At the height of the Black Jockey dominance in this country, the Kentucky Derby was dominated by these talented riders. In 1875 during the first Derby, 13 of the 15 riders were African Americans. African Americans rode 15 of the first 28 Derby winners. Today one would have to look far and wide to find a Black Jockey in the Derby. Shaun Bridgmohan rode in the Kentucky Derby from 2006-2009. His first try was aboard  Private Vow who finished 15th. His best result to that point came aboard the Winchell owned Pyro who finished 9th, but in 2011 he returned to the derby field aboard Santiva who finished 6th. This year he is still looking for that Kentucky derby ride that would make him the first black jockey to win the derby since Winkfield.  The only other Black Jockeys to have ridden in the Derby since the early 1900's are Marlon St. Julien who finished seventh aboard Curule in 2000, Patrick Husbands who rode Seaside Retreat in 2006, and in 2013 Goldencents with Kevin Krigger. Goldencents came to the Derby with jockey Kevin Krigger aboard looking to put his face in the history books. There were many chorus singing that he maybe the first black jockey to win this prestigious race in a long time. The chorus was wrong.
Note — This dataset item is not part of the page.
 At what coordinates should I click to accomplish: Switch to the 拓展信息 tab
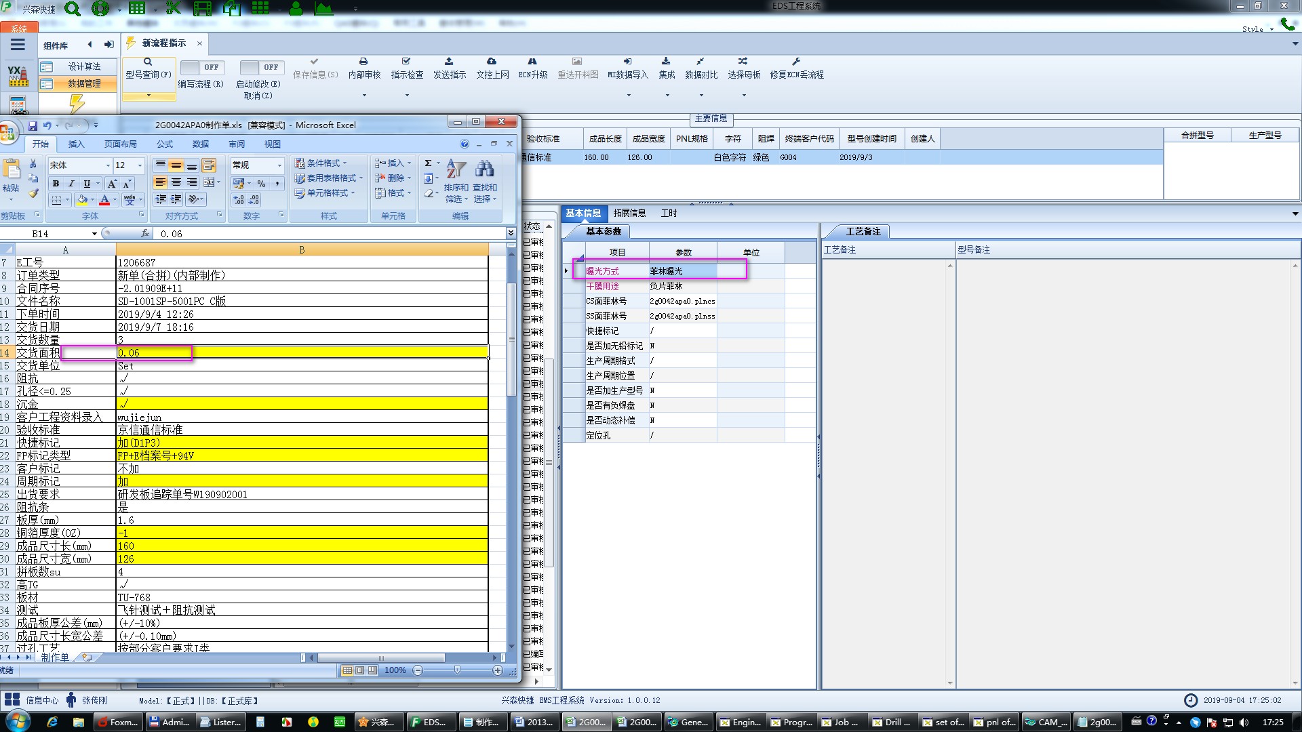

Goldencents never got going, and Krigger has since lost the mount on Goldencents, plus he had to ship back to Golden Gate Fields  to regain his form. 
In his book Great Black Jockeys, author Edward Hoataling writes,"They were ridden out of the sport and they've been sort of written out of the sport too". He goes on to say, "Their disappearance I see really as a civil rights story".

The journey of these two great riders and many others need to be continued and recognized. The racing hall of fame  inducted Mr. Winkfield in their prestigious hall in 2004 . In 2005 New York named a race in his honor, but I believe that we need to take it further in honoring these two great jockeys. Churchill Downs where horse racing premier event takes place, should name one of the races run on Kentucky Derby day after Isaac Murphy or Jimmy Winkfield. I think it would be a fitting honor for two outstanding jockeys who blazed the trail when the trail was difficult.